The thundering herd problem occurs when many processes or threads simultaneously wake up to compete for the same scarce resource — overwhelming the system. Common causes: a cache expiry that triggers simultaneous database queries from hundreds of servers, a circuit breaker opening that sends all traffic to a backup system simultaneously, or a spike of connections on server restart. Solving thundering herd requires preventing simultaneous contention before it occurs.
Cache Stampede
Cache stampede (cache dogpile) is the most common thundering herd variant. A popular cache key expires; simultaneously, hundreds of servers query the database to regenerate it — the database is overwhelmed by identical queries. Solutions: mutex locking (only one server may regenerate the cache at a time; others wait or return stale data), early cache expiration (probabilistic early recomputation — before the TTL actually expires, each request has a small probability of recomputing the cache; the probability increases as expiration approaches, spreading the regeneration load), and stale-while-revalidate (return the stale cached value immediately while a background process regenerates the cache — eliminates the stampede entirely; requires accepting briefly stale data).

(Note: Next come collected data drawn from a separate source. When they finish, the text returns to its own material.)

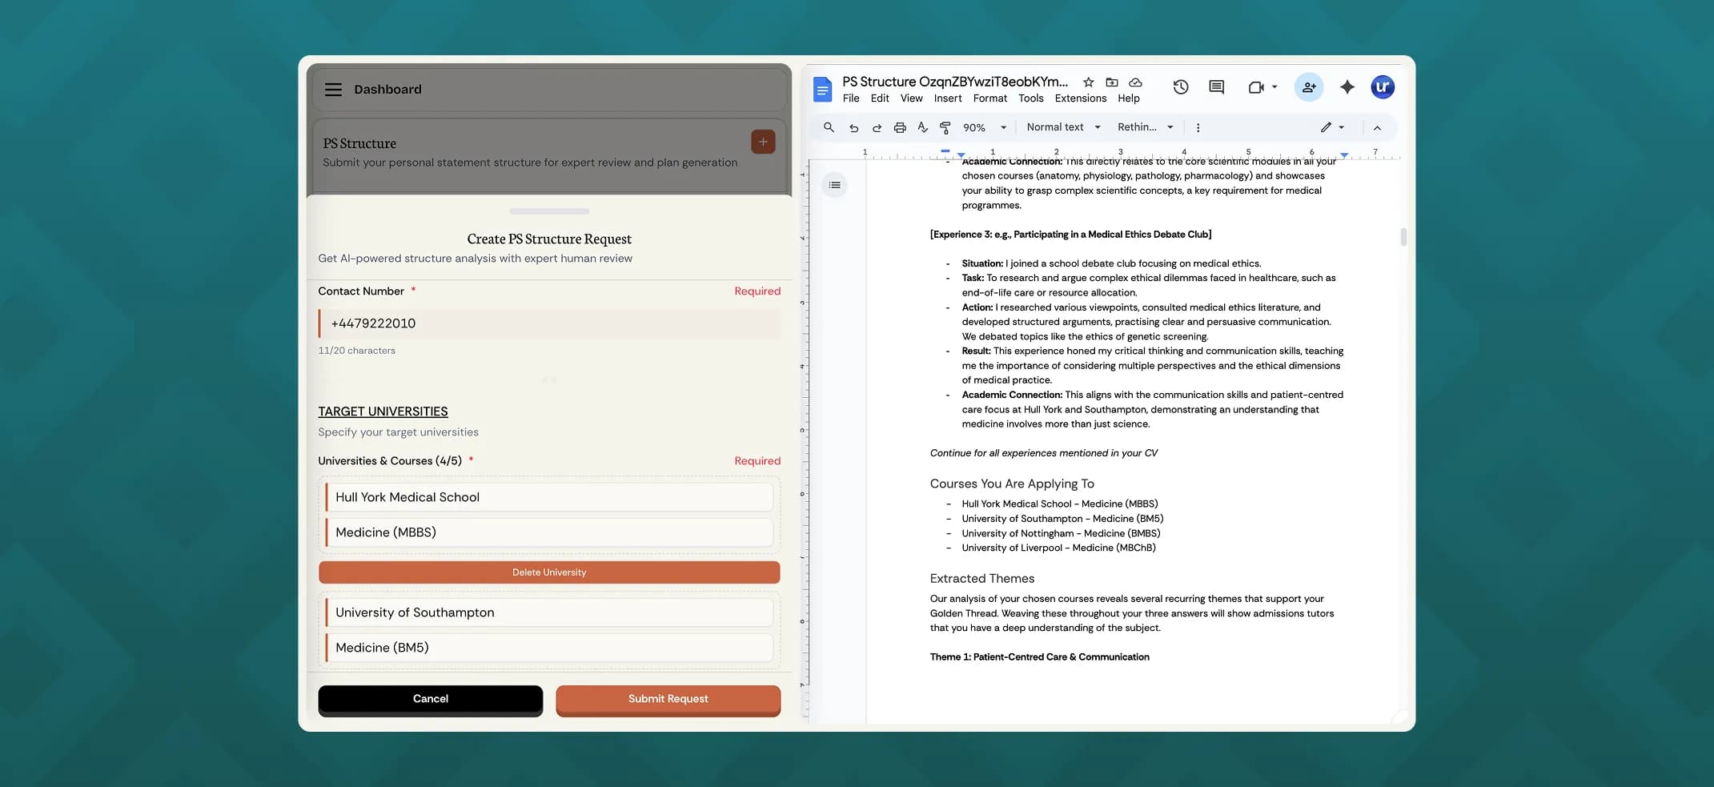The height and width of the screenshot is (787, 1714).
Task: Star the PS Structure document
Action: coord(1088,82)
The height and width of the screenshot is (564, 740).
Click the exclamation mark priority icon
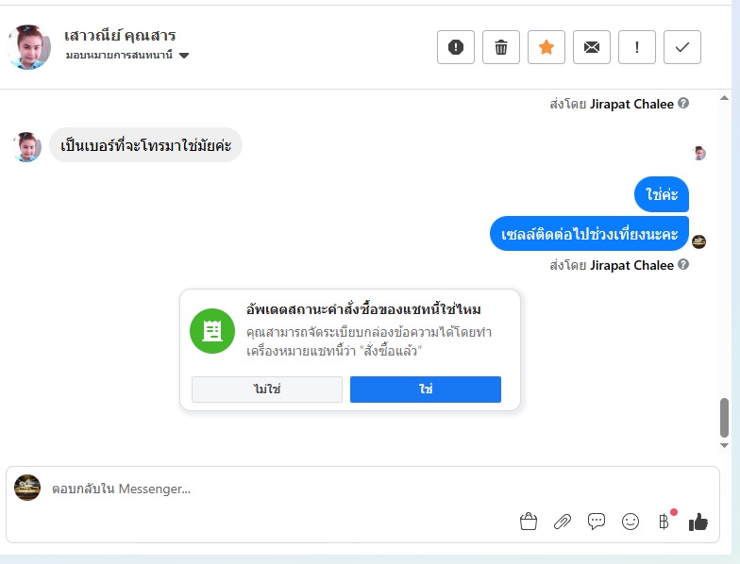[x=637, y=47]
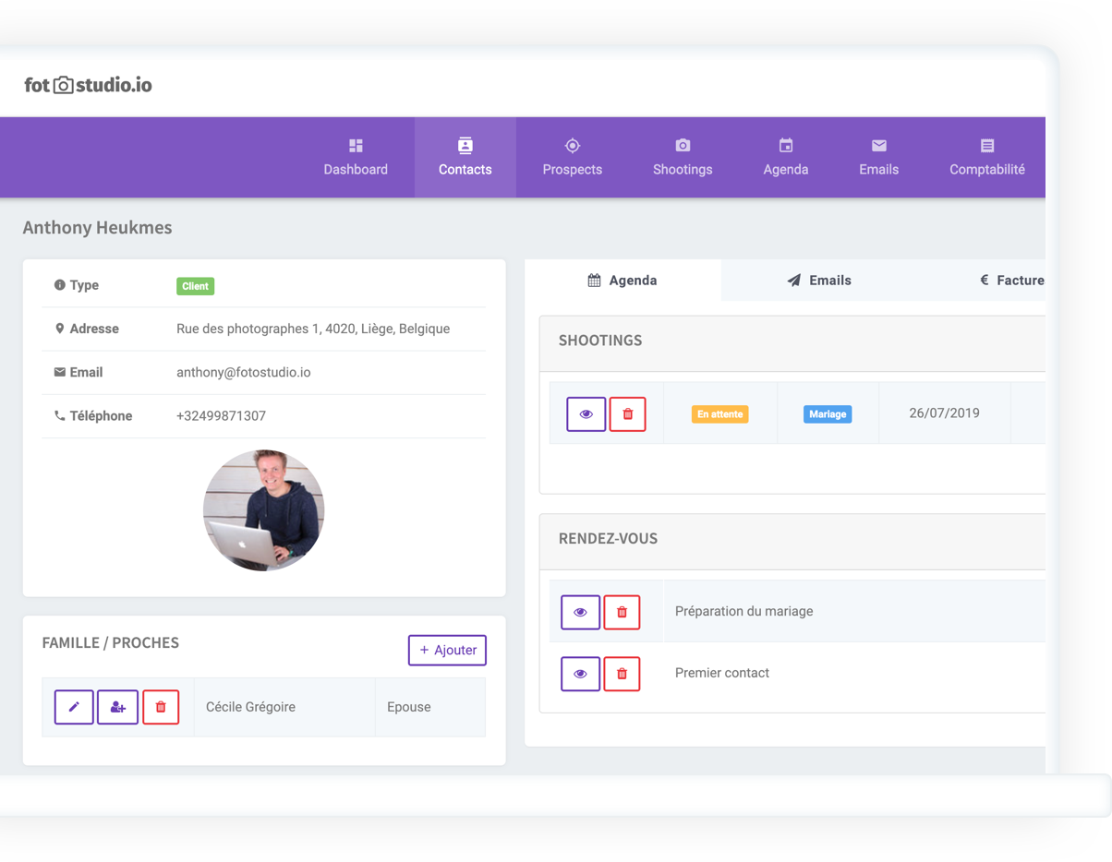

Probabilistic Early Expiration
XFetch (Optimal Probabilistic Cache Stampede Prevention): when a cache entry is fetched, compute whether to regenerate it before expiry. Recompute if: -beta * delta * ln(random()) > time_to_expiry. Where delta = time to recompute the value (seconds), beta = tuning parameter (1.0 is a good default). This formula ensures that as time_to_expiry decreases, more requests trigger early recomputation. On average, recomputation happens once before expiry, spread randomly across requests — no stampede. The key insight: don’t wait for expiry; start recomputing probabilistically while the current value is still valid.
Mutex Lock Approach
When a cache miss occurs, acquire a distributed lock (Redis SET NX with TTL) before querying the database. If the lock is acquired, query the database, populate the cache, and release the lock. If the lock is not acquired (another process is regenerating), either: wait for the lock and then read the freshly-populated cache (reduces stampede but adds latency for waiters), or return the stale cached value (if available) while another process regenerates (no additional latency). The lock must have a TTL slightly longer than the maximum expected regeneration time — a crashed process holding the lock must not block indefinitely. Use a shorter lock TTL than the regeneration time with lock renewal (extend TTL while regeneration is in progress).
TTL Jitter
When many cache entries are set simultaneously (e.g., all users’ sessions at startup, all product prices at midnight batch update), they expire simultaneously — causing a mass stampede. TTL jitter randomizes expiry to spread the load: instead of TTL = 3600s, use TTL = 3600 + random(-300, 300). This ensures expirations are spread over a 10-minute window rather than all occurring at the same second. Apply jitter to: session TTLs (spread logouts across a window), cache warming TTLs (spread cache coldness), and cron-triggered cache invalidation (add jitter to the cron trigger). Jitter is a simple, effective defense against correlated cache expirations.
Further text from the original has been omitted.